▶ _WHAT THE EXERCISE ASKS_: From the material below, reproduce exactly the stretch of lines that begins with the line holding "836x470 pixels. How" and ends with the line holding "This screenshot has height=501, width=1384.", skipping the pictures.
----- EXTRACTED ENTRIES
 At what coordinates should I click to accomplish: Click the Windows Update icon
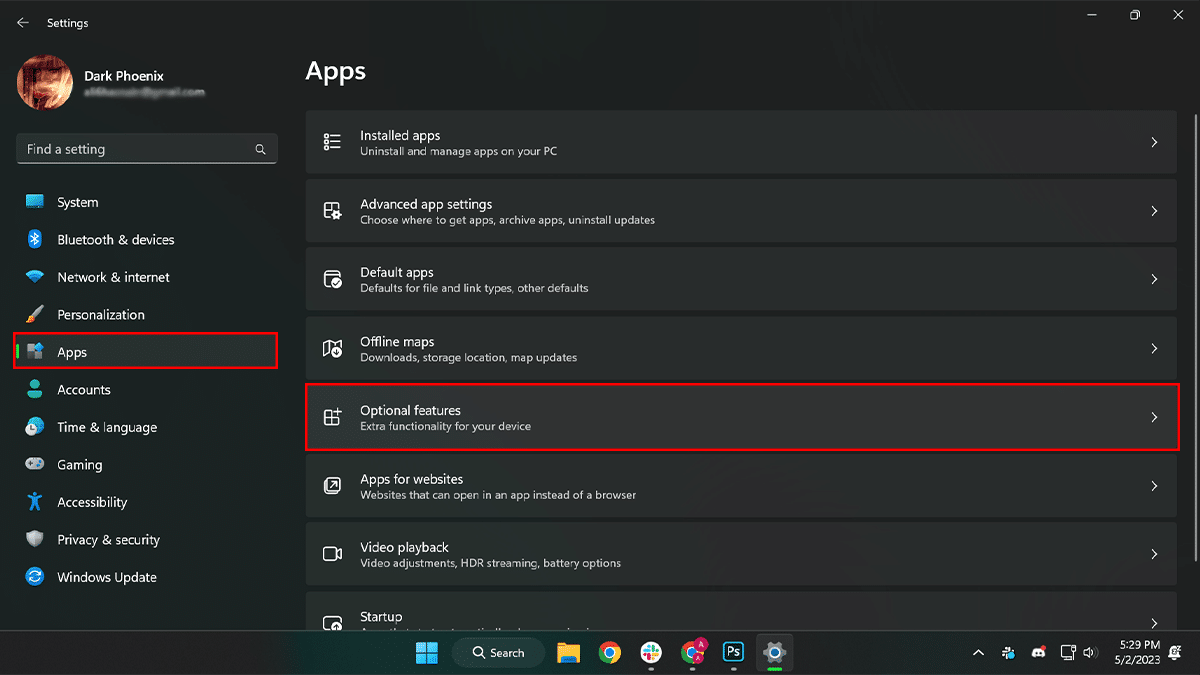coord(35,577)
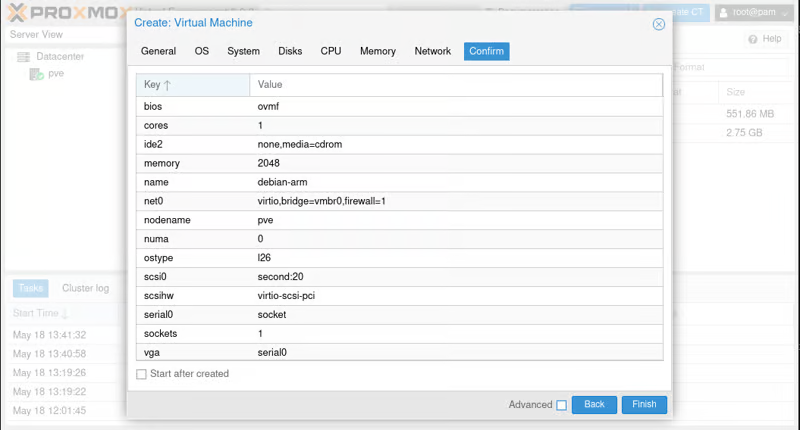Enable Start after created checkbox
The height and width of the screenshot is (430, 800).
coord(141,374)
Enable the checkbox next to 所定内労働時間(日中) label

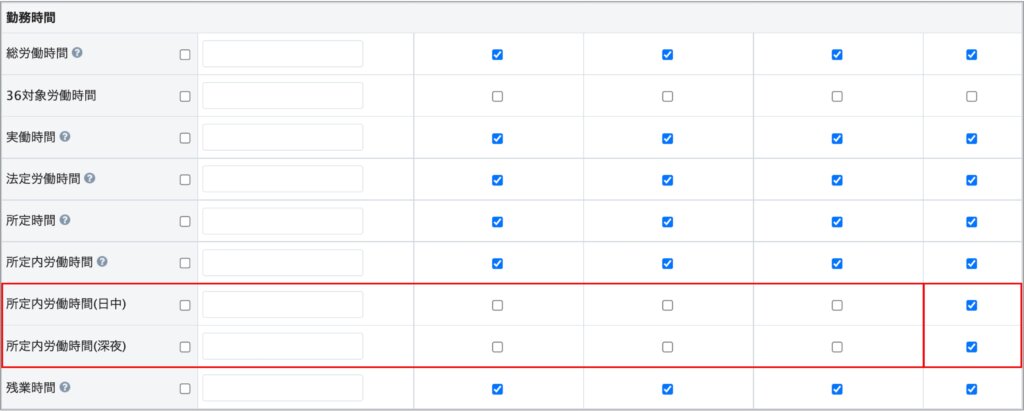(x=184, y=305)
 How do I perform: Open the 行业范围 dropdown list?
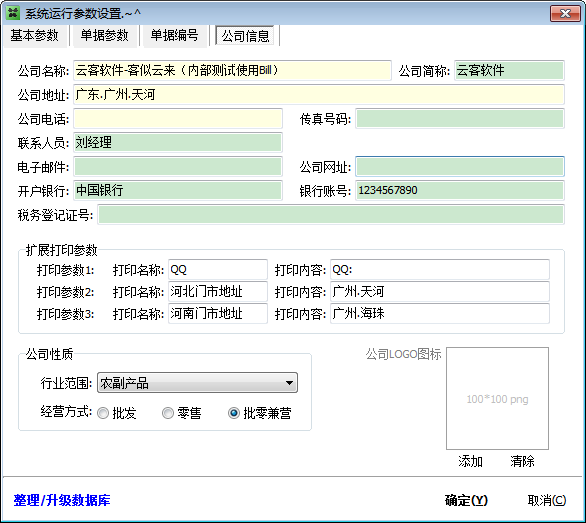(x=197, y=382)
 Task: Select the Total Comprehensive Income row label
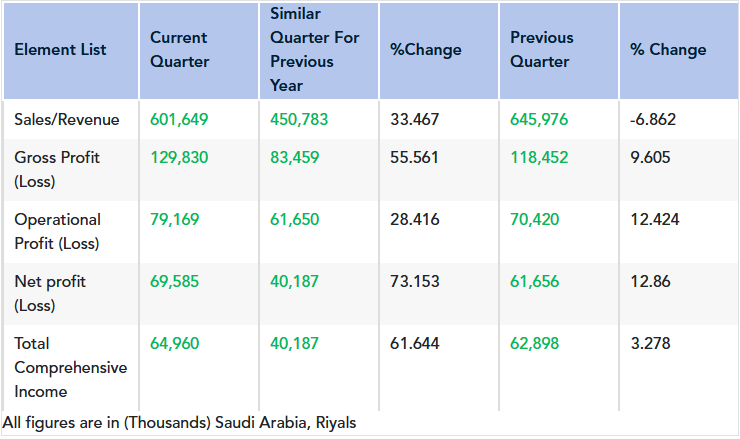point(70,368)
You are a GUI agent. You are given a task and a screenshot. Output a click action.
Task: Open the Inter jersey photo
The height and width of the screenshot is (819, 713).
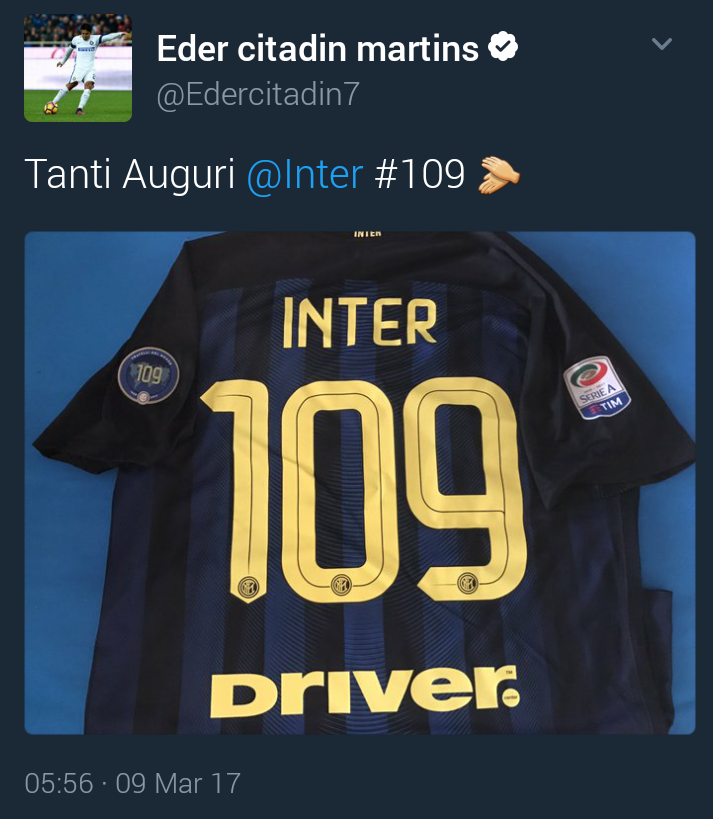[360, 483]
----------
----- EXTRACTED ENTRIES
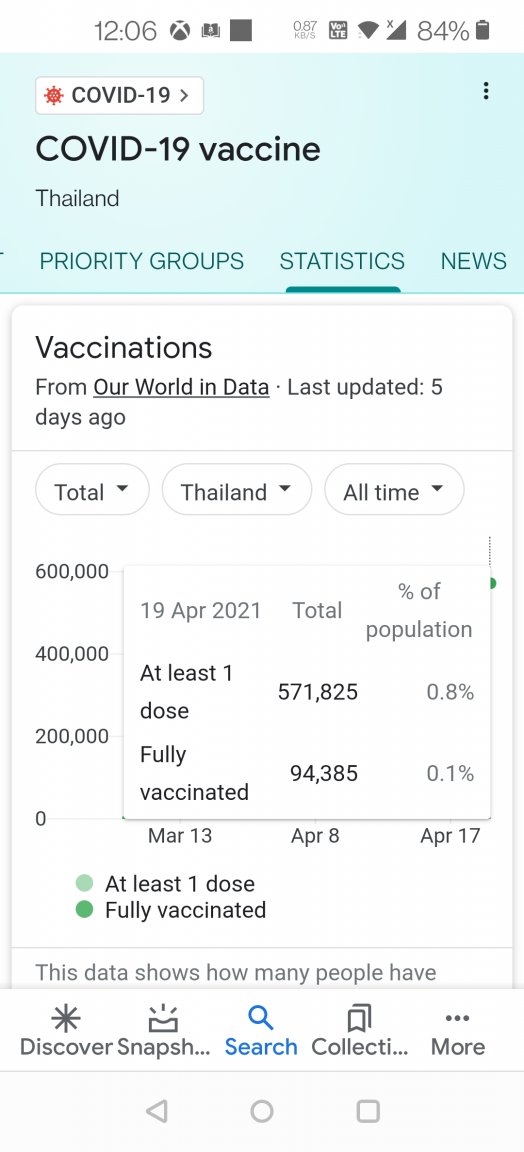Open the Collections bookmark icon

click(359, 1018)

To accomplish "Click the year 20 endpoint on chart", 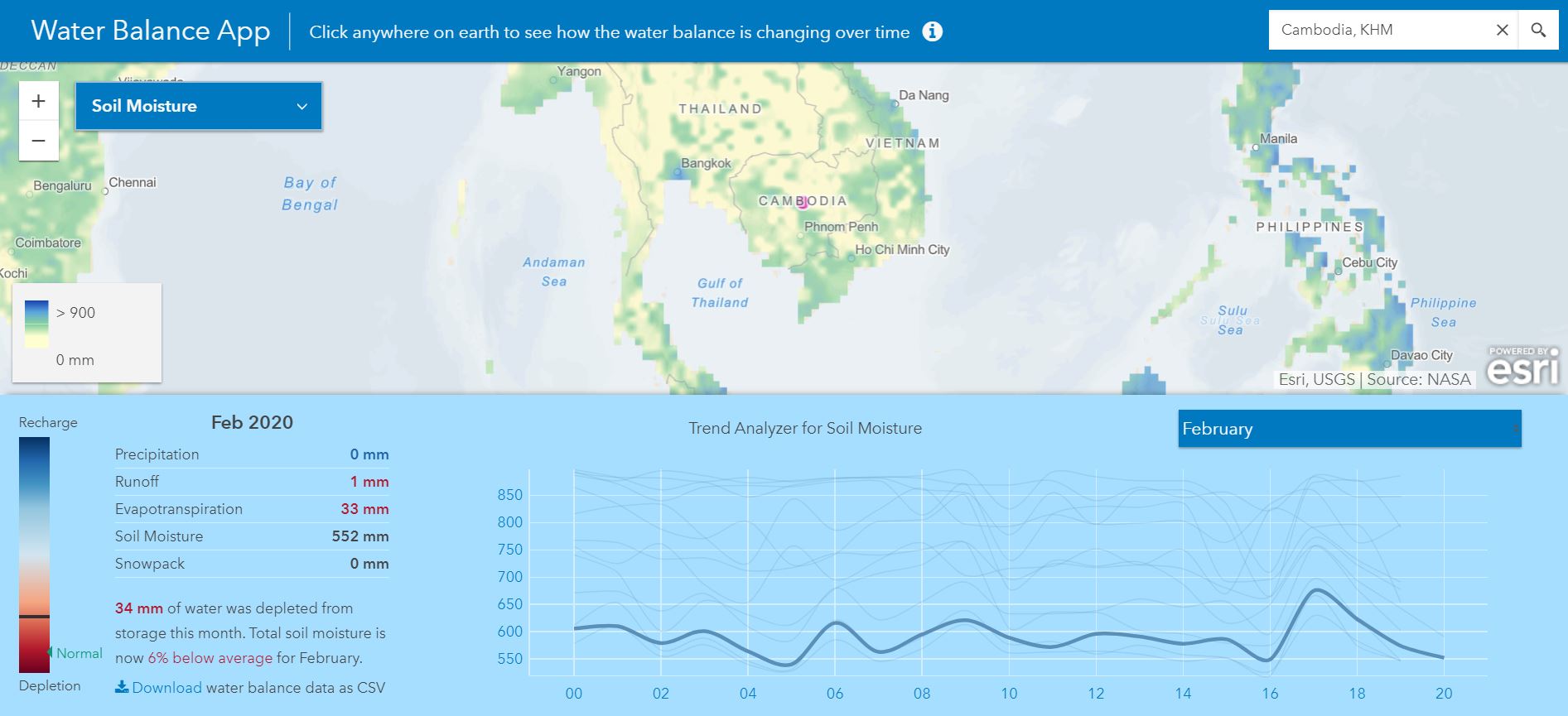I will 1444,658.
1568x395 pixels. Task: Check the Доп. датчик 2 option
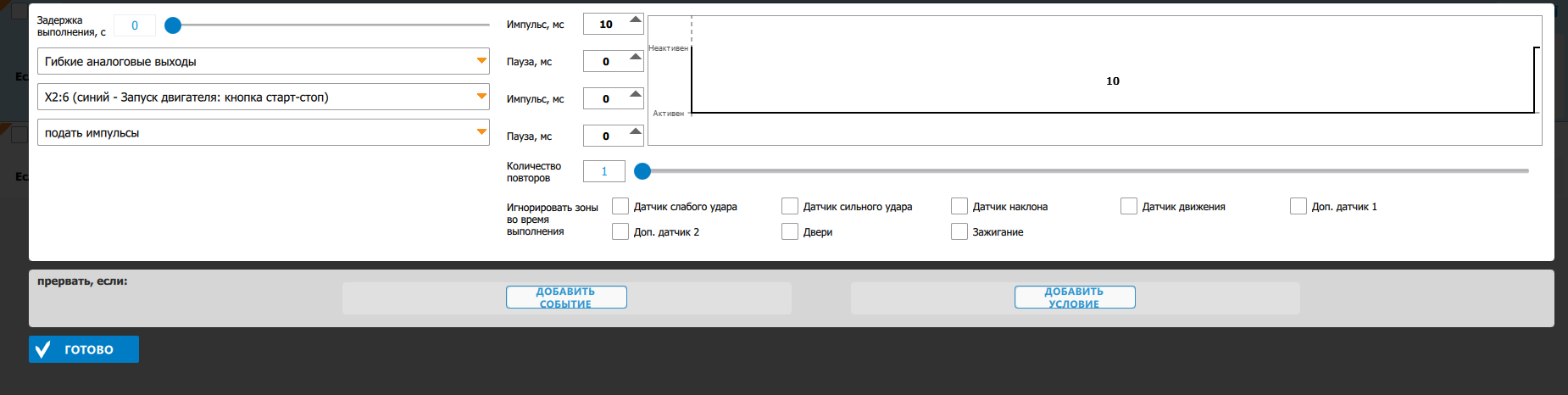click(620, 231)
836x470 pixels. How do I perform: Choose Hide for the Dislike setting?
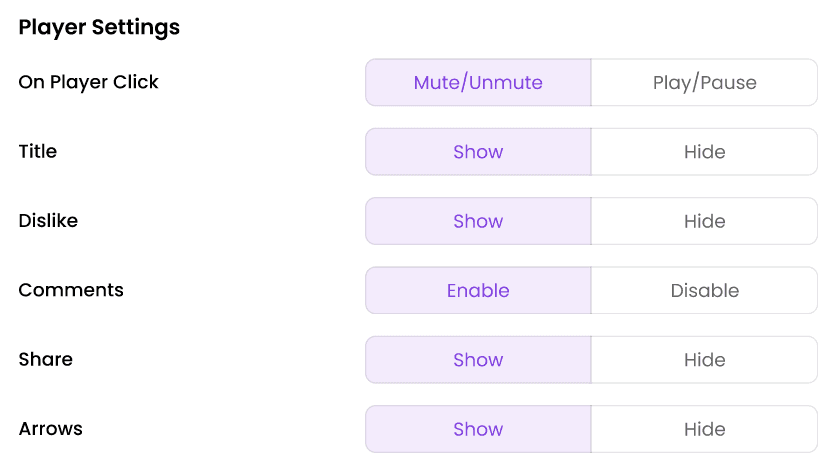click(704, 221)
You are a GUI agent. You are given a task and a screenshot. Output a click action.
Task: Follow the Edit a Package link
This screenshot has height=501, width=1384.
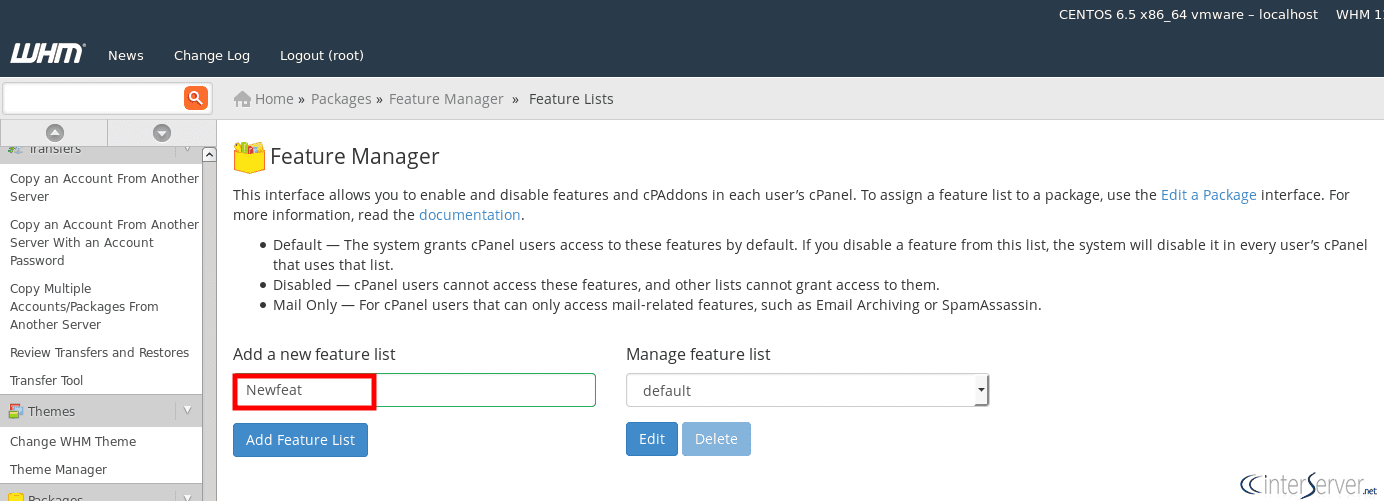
----------
----- EXTRACTED ENTRIES
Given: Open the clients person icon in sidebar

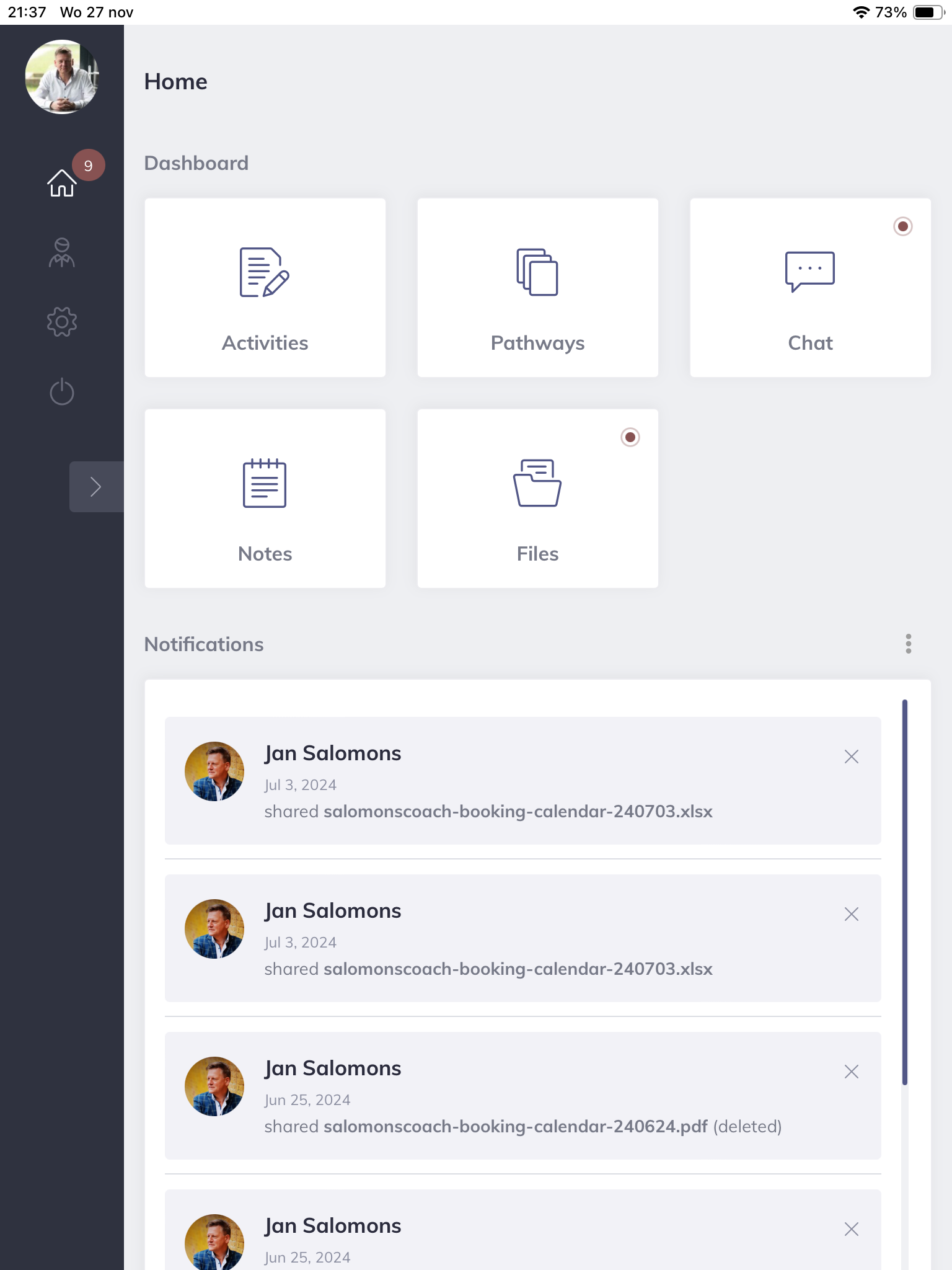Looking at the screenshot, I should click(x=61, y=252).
----------
▶ _REPLY_:
836x470 pixels. How do I perform: Choose Hide for the Dislike setting?
click(704, 221)
You are a GUI agent. You are given a task and a screenshot. Output a click action.
Task: Follow the Edit a Package link
This screenshot has height=501, width=1384.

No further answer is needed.